By Jim Taylor, Editor MACS ACtion Magazine
Electric vehicles and their plug-in hybrid cousins are putting governments in a bind. On one hand many governments – seeking the benefits of cleaner air and reduced fuel use – are willing to grant tax breaks or other incentives to encourage car buyers to step up. On the other hand, many governments – particularly at the state and municipal levels – can’t afford it.
Incentives of one kind or another are in place in almost every developed country, and as sales of e-vehicles increase, bean counters in every national capital and many U.S. states are looking at what they’re giving away to encourage this new market.
Additionally, in areas where EV sales haven’t been a success, governments are wondering why they set up the plan in the first place. Many countries include the purchase subsidies within their grant budgets to support new technologies, but program managers now ask if the money wouldn’t be better spent on developing more efficient products rather than helping the purchaser.

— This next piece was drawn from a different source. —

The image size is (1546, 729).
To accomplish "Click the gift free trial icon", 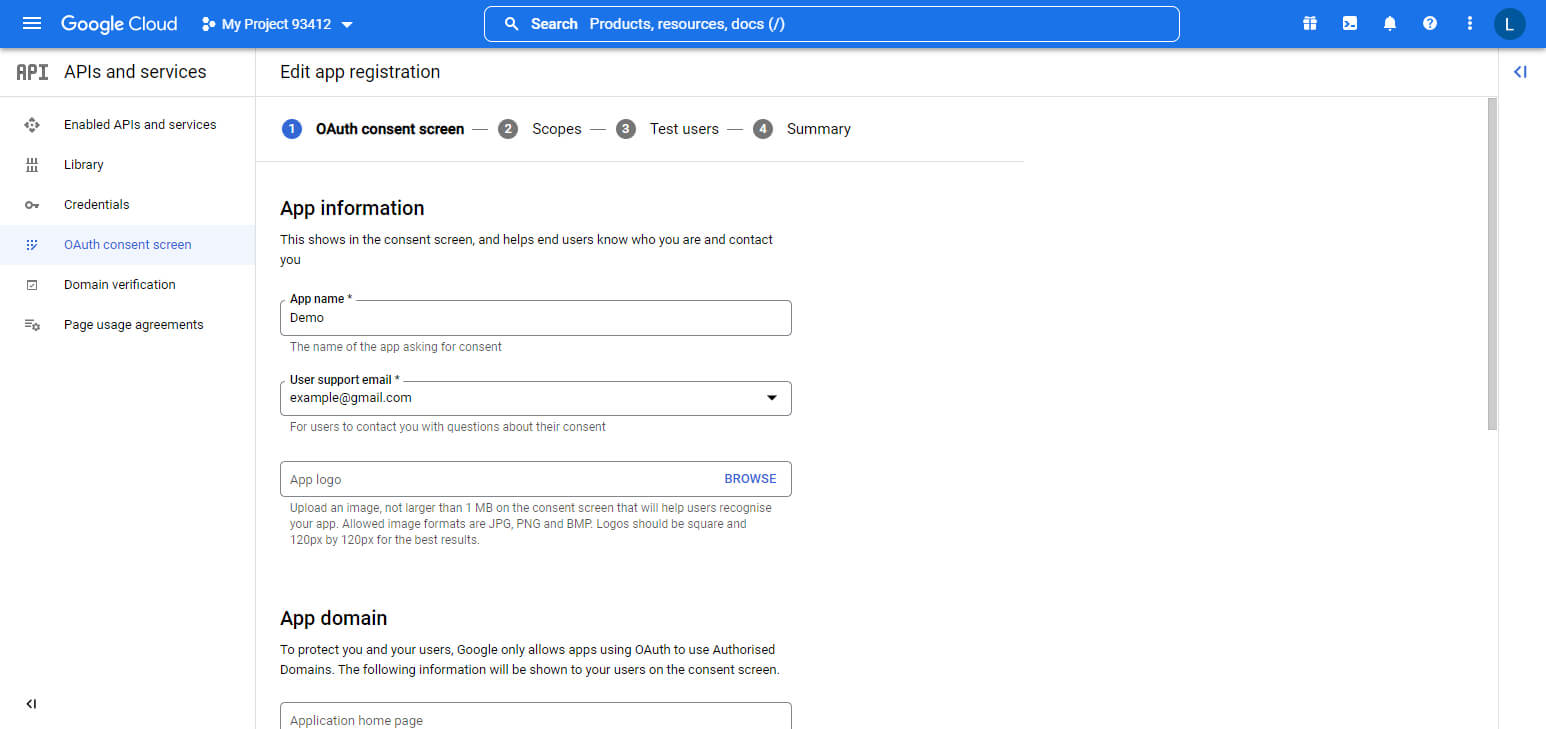I will 1310,24.
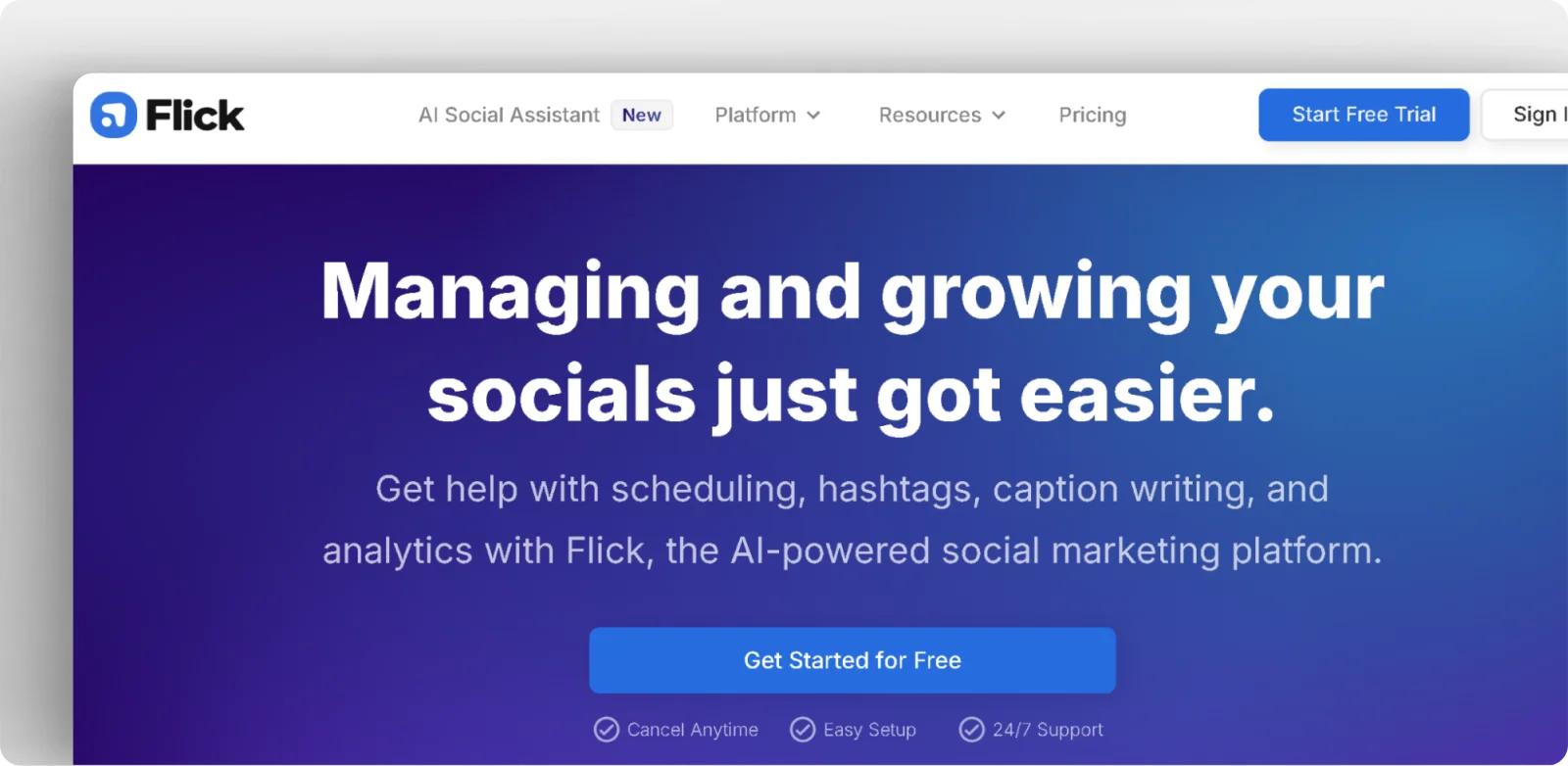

The debate is worldwide, and particularly strong in Europe where many national economies are shaky at best and every Euro counts. Germany, France, the United Kingdom, Spain and other countries are all re-evaluating their national position on providing incentives to EV buyers. Do purchasers choose the vehicle because of the incentive, or would more buy the same car if the price were lower?
The topic has also come up in this country as well, but since it’s occasionally mentioned in political campaigns we’ll steer around it here. However it is fair to say that the Federal government is closely examining the incentives and tax credits provided to buyers of electric and hybrid vehicles, and California has already substantially cut its rebates to ease the state’s fiscal crisis.
Planners and analysts are also concerned about the loss of fuel taxes as alternate powerplants allow drivers to purchase less petroleum-based fuels.
Industry observers say that the present slow-but-steady sales of EV’s in this country show that government incentives are insufficient to encourage buyers. The key to sales, they say, will be a combination of lower prices, excellent performance, and increased availability of charging stations.